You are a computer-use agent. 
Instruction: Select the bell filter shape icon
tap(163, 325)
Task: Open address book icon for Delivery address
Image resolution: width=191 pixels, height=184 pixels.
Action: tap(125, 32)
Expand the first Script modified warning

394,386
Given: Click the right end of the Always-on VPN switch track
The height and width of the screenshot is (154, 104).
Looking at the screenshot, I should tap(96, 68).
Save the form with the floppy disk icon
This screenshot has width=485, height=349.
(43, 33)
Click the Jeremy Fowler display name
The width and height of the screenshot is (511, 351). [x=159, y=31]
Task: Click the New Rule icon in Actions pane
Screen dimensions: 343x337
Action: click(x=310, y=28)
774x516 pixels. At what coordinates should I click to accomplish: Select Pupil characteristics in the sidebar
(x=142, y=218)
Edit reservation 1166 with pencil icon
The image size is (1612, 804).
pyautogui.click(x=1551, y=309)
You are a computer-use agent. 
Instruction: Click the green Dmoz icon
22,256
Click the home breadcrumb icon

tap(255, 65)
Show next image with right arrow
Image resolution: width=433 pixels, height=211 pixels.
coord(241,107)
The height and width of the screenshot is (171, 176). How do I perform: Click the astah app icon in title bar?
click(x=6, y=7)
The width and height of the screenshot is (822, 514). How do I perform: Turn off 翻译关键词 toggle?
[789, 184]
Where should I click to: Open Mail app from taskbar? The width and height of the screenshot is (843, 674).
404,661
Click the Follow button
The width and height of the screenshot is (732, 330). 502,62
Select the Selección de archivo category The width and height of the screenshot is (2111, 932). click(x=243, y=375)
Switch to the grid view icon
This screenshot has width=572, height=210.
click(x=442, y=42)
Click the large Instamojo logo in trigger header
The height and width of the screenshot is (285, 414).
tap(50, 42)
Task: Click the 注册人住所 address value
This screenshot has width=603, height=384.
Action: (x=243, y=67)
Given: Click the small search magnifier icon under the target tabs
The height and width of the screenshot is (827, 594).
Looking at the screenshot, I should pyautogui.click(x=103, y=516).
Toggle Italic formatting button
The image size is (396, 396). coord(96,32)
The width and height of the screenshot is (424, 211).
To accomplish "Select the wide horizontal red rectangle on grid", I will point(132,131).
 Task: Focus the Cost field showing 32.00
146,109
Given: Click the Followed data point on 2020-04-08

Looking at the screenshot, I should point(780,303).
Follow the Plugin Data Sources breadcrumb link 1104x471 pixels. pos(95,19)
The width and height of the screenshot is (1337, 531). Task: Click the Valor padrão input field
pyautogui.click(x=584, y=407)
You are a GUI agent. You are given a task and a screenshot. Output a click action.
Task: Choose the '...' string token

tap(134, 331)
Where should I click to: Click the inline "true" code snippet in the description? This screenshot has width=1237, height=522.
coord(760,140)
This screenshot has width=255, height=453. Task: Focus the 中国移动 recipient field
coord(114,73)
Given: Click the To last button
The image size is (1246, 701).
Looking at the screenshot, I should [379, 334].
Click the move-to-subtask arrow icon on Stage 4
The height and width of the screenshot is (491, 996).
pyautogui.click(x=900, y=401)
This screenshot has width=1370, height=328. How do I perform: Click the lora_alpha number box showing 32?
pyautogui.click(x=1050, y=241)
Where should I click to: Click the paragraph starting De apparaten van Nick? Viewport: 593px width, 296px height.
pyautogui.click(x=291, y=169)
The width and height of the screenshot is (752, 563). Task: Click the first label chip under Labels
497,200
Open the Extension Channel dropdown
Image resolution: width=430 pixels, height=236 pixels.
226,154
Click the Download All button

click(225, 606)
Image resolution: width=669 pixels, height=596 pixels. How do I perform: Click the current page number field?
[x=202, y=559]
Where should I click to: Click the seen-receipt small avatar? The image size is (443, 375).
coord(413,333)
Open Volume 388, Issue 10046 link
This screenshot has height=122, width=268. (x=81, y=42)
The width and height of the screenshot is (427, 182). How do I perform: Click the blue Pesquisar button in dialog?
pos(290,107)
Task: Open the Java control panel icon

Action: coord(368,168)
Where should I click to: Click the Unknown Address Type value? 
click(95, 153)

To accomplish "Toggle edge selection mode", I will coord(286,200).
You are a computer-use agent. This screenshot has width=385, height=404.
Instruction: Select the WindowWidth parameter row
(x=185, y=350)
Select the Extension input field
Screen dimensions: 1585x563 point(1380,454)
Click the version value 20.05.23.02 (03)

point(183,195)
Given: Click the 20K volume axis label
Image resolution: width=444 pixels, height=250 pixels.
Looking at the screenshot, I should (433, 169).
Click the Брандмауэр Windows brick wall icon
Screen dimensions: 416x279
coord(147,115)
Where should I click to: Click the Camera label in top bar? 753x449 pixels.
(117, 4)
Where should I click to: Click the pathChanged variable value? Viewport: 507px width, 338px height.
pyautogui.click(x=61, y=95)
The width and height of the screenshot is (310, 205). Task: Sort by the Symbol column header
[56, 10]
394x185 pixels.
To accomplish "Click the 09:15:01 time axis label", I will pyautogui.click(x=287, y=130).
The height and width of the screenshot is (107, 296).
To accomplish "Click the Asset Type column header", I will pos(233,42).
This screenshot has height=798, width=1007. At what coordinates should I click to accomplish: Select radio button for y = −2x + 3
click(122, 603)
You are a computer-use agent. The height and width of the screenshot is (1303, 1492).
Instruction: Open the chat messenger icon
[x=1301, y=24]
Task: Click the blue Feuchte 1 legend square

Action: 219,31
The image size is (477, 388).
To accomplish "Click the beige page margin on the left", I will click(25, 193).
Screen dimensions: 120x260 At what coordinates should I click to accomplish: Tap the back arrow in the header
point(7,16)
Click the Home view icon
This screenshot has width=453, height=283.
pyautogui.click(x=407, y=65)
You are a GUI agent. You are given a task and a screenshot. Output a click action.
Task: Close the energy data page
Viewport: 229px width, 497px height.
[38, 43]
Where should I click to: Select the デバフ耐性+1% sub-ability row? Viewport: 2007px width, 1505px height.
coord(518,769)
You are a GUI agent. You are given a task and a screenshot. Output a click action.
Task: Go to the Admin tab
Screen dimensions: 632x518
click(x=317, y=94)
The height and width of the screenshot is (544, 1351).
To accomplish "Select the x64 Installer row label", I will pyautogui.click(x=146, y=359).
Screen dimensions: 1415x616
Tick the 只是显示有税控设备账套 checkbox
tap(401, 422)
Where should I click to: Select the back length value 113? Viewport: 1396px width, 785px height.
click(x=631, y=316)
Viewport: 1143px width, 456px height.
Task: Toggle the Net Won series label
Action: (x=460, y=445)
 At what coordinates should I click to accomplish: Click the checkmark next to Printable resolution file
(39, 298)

Task description: Each line of the listing should be printed again, exactly.

Solution to the exercise:
You are a computer-use agent. 
Instruction: Select the bell filter shape icon
tap(163, 325)
Task: Open address book icon for Delivery address
Image resolution: width=191 pixels, height=184 pixels.
Action: tap(125, 32)
Expand the first Script modified warning

394,386
Given: Click the right end of the Always-on VPN switch track
The height and width of the screenshot is (154, 104).
Looking at the screenshot, I should tap(96, 68).
Save the form with the floppy disk icon
This screenshot has width=485, height=349.
(43, 33)
Click the Jeremy Fowler display name
The width and height of the screenshot is (511, 351). [x=159, y=31]
Task: Click the New Rule icon in Actions pane
Screen dimensions: 343x337
Action: click(x=310, y=28)
774x516 pixels. At what coordinates should I click to accomplish: Select Pupil characteristics in the sidebar
(x=142, y=218)
Edit reservation 1166 with pencil icon
The image size is (1612, 804).
pyautogui.click(x=1551, y=309)
You are a computer-use agent. 
Instruction: Click the green Dmoz icon
22,256
Click the home breadcrumb icon

tap(255, 65)
Show next image with right arrow
Image resolution: width=433 pixels, height=211 pixels.
coord(241,107)
The height and width of the screenshot is (171, 176). How do I perform: Click the astah app icon in title bar?
click(x=6, y=7)
The width and height of the screenshot is (822, 514). How do I perform: Turn off 翻译关键词 toggle?
[789, 184]
Where should I click to: Open Mail app from taskbar? The width and height of the screenshot is (843, 674).
404,661
Click the Follow button
The width and height of the screenshot is (732, 330). 502,62
Select the Selección de archivo category The width and height of the screenshot is (2111, 932). click(x=243, y=375)
Switch to the grid view icon
This screenshot has width=572, height=210.
click(x=442, y=42)
Click the large Instamojo logo in trigger header
The height and width of the screenshot is (285, 414).
tap(50, 42)
Task: Click the 注册人住所 address value
This screenshot has width=603, height=384.
Action: (x=243, y=67)
Given: Click the small search magnifier icon under the target tabs
The height and width of the screenshot is (827, 594).
Looking at the screenshot, I should pyautogui.click(x=103, y=516).
Toggle Italic formatting button
The image size is (396, 396). coord(96,32)
The width and height of the screenshot is (424, 211).
To accomplish "Select the wide horizontal red rectangle on grid", I will point(132,131).
 Task: Focus the Cost field showing 32.00
146,109
Given: Click the Followed data point on 2020-04-08

Looking at the screenshot, I should point(780,303).
Follow the Plugin Data Sources breadcrumb link 1104x471 pixels. pos(95,19)
The width and height of the screenshot is (1337, 531). Task: Click the Valor padrão input field
pyautogui.click(x=584, y=407)
You are a GUI agent. You are given a task and a screenshot. Output a click action.
Task: Choose the '...' string token

tap(134, 331)
Where should I click to: Click the inline "true" code snippet in the description? This screenshot has width=1237, height=522.
coord(760,140)
This screenshot has width=255, height=453. Task: Focus the 中国移动 recipient field
coord(114,73)
Given: Click the To last button
The image size is (1246, 701).
Looking at the screenshot, I should [379, 334].
Click the move-to-subtask arrow icon on Stage 4
The height and width of the screenshot is (491, 996).
pyautogui.click(x=900, y=401)
This screenshot has width=1370, height=328. How do I perform: Click the lora_alpha number box showing 32?
pyautogui.click(x=1050, y=241)
Where should I click to: Click the paragraph starting De apparaten van Nick? Viewport: 593px width, 296px height.
pyautogui.click(x=291, y=169)
The width and height of the screenshot is (752, 563). Task: Click the first label chip under Labels
497,200
Open the Extension Channel dropdown
Image resolution: width=430 pixels, height=236 pixels.
226,154
Click the Download All button

click(225, 606)
Image resolution: width=669 pixels, height=596 pixels. How do I perform: Click the current page number field?
[x=202, y=559]
Where should I click to: Click the seen-receipt small avatar? The image size is (443, 375).
coord(413,333)
Open Volume 388, Issue 10046 link
This screenshot has height=122, width=268. (x=81, y=42)
The width and height of the screenshot is (427, 182). How do I perform: Click the blue Pesquisar button in dialog?
pos(290,107)
Task: Open the Java control panel icon

Action: coord(368,168)
Where should I click to: Click the Unknown Address Type value? 
click(95, 153)

To accomplish "Toggle edge selection mode", I will coord(286,200).
You are a computer-use agent. This screenshot has width=385, height=404.
Instruction: Select the WindowWidth parameter row
(x=185, y=350)
Select the Extension input field
Screen dimensions: 1585x563 point(1380,454)
Click the version value 20.05.23.02 (03)

point(183,195)
Given: Click the 20K volume axis label
Image resolution: width=444 pixels, height=250 pixels.
Looking at the screenshot, I should (433, 169).
Click the Брандмауэр Windows brick wall icon
Screen dimensions: 416x279
coord(147,115)
Where should I click to: Click the Camera label in top bar? 753x449 pixels.
(117, 4)
Where should I click to: Click the pathChanged variable value? Viewport: 507px width, 338px height.
pyautogui.click(x=61, y=95)
The width and height of the screenshot is (310, 205). Task: Sort by the Symbol column header
[56, 10]
394x185 pixels.
To accomplish "Click the 09:15:01 time axis label", I will pyautogui.click(x=287, y=130).
The height and width of the screenshot is (107, 296).
To accomplish "Click the Asset Type column header", I will pos(233,42).
This screenshot has height=798, width=1007. At what coordinates should I click to accomplish: Select radio button for y = −2x + 3
click(122, 603)
You are a computer-use agent. The height and width of the screenshot is (1303, 1492).
Instruction: Open the chat messenger icon
[x=1301, y=24]
Task: Click the blue Feuchte 1 legend square

Action: 219,31
The image size is (477, 388).
To accomplish "Click the beige page margin on the left", I will click(25, 193).
Screen dimensions: 120x260 At what coordinates should I click to accomplish: Tap the back arrow in the header
point(7,16)
Click the Home view icon
This screenshot has width=453, height=283.
pyautogui.click(x=407, y=65)
You are a GUI agent. You are given a task and a screenshot. Output a click action.
Task: Close the energy data page
Viewport: 229px width, 497px height.
[38, 43]
Where should I click to: Select the デバフ耐性+1% sub-ability row? Viewport: 2007px width, 1505px height.
coord(518,769)
You are a GUI agent. You are given a task and a screenshot. Output a click action.
Task: Go to the Admin tab
Screen dimensions: 632x518
click(x=317, y=94)
The height and width of the screenshot is (544, 1351).
To accomplish "Select the x64 Installer row label", I will pyautogui.click(x=146, y=359).
Screen dimensions: 1415x616
Tick the 只是显示有税控设备账套 checkbox
tap(401, 422)
Where should I click to: Select the back length value 113? Viewport: 1396px width, 785px height.
click(x=631, y=316)
Viewport: 1143px width, 456px height.
Task: Toggle the Net Won series label
Action: (x=460, y=445)
 At what coordinates should I click to accomplish: Click the checkmark next to Printable resolution file
(39, 298)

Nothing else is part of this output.